The federal government is suing Landmark Dodge, an Independence auto dealership, over alleged civil rights violations, saying the company’s owners and managers will not allow a woman to sell a car.
The lawsuit alleges that, from May 2017 to May 2019, Landmark Dodge and Landmark South — the latter of which has since dissolved — hired only men for sales jobs and only women for office jobs.
It also says women were never offered a chance to move up from within the company to work on the sales floor.
Lawyers with the U.S. Equal Employment Opportunity Commission, the federal agency that investigates workplace discrimination, filed the lawsuit on behalf of Jacqueline McKinney and Janette Barron, former human resources employees. Both women allege they were forced to quit as they faced harassment for refusing to participate in a sexist system.
Dealership owners, along with their sales managers, “regularly expressed stereotypical views” of male and female roles to the human resources managers, the complaint alleges.
Examples of that outlined by Barron and McKinney: The company’s higher-ups said gay men and women are unable to handle sales, women are not respected enough to close a sale, and training women for sales would be a waste of the company’s time.
Barron and McKinney alleged that one female job applicant was told she would be better suited for a receptionist job. Another was told women generally “sit at their desks” and that she was “the perfect height” for that role, the complaint says.

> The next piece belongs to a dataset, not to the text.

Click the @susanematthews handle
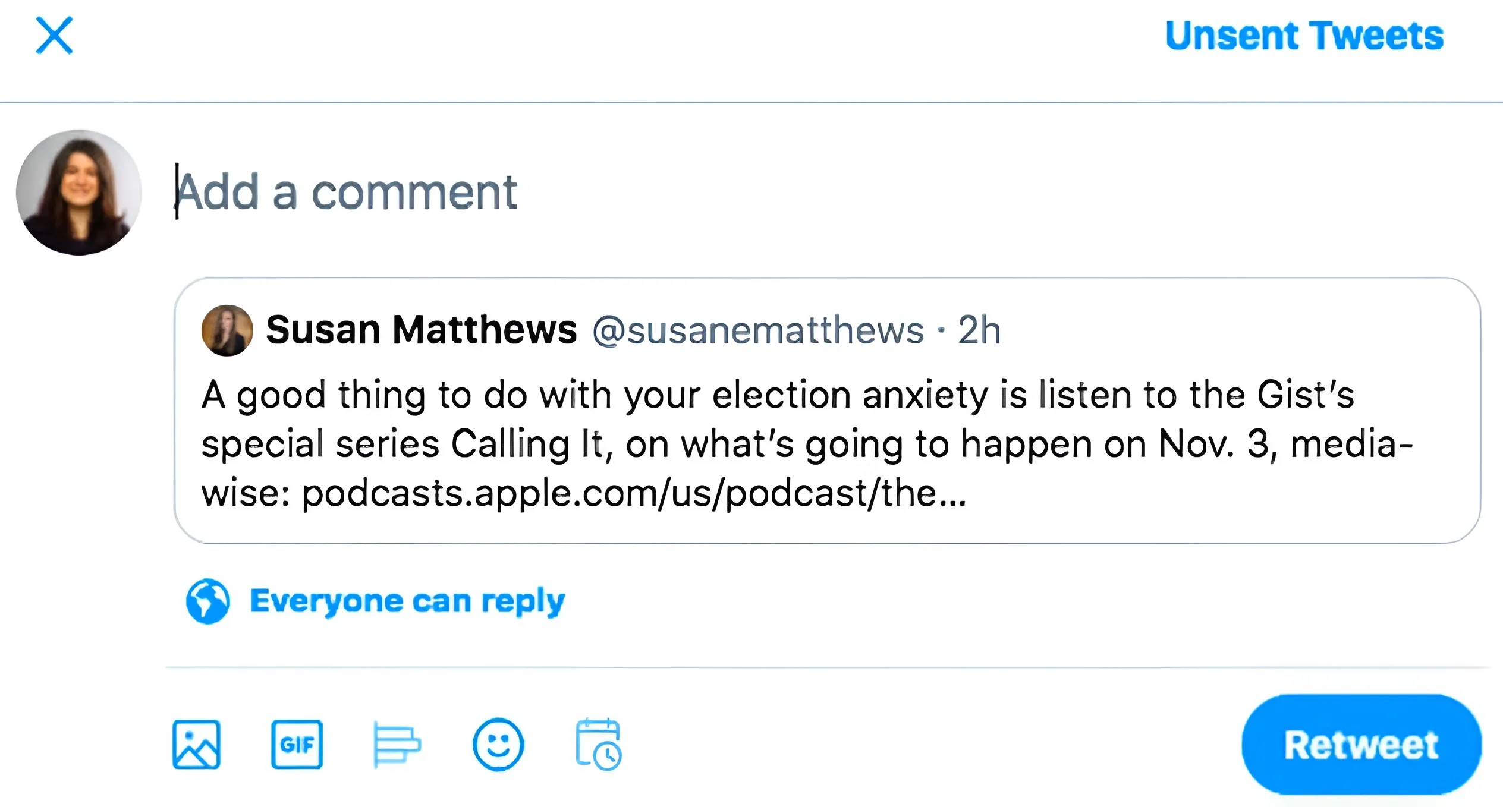pos(758,330)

Another applicant drove an hour in for an interview and was turned away by a sales manager after it was learned she was a woman, the complaint says.
Additionally, female applicants interviewed for other jobs were typically asked sex-based questions, such as their marital status and whether they had children at home, the complaint alleges. Those questions were generally not asked of male applicants, the lawsuit says.
Meanwhile, the lawsuit says men were told they could not be hired to work in office roles, including one example where a man was told the job he wanted was strictly a “woman’s position.”
In a statement, Andrea G. Baran, an attorney for the EEOC, said: “Making hiring decisions based on sex is bad business and against the law.”
“Wise employers follow the direction of trained human resources professionals who encourage them to hire the most qualified applicants without consideration of sex or other protected status,” Baran said.
A message left by The Star with Landmark’s managers seeking comment was not returned.
With its lawsuit, the federal agency is seeking back pay, compensatory damages and punitive damages for the two human resources employees as well as damages for applicants who were denied jobs based on their sex. It is also seeking a federal judge’s order to prevent future discrimination.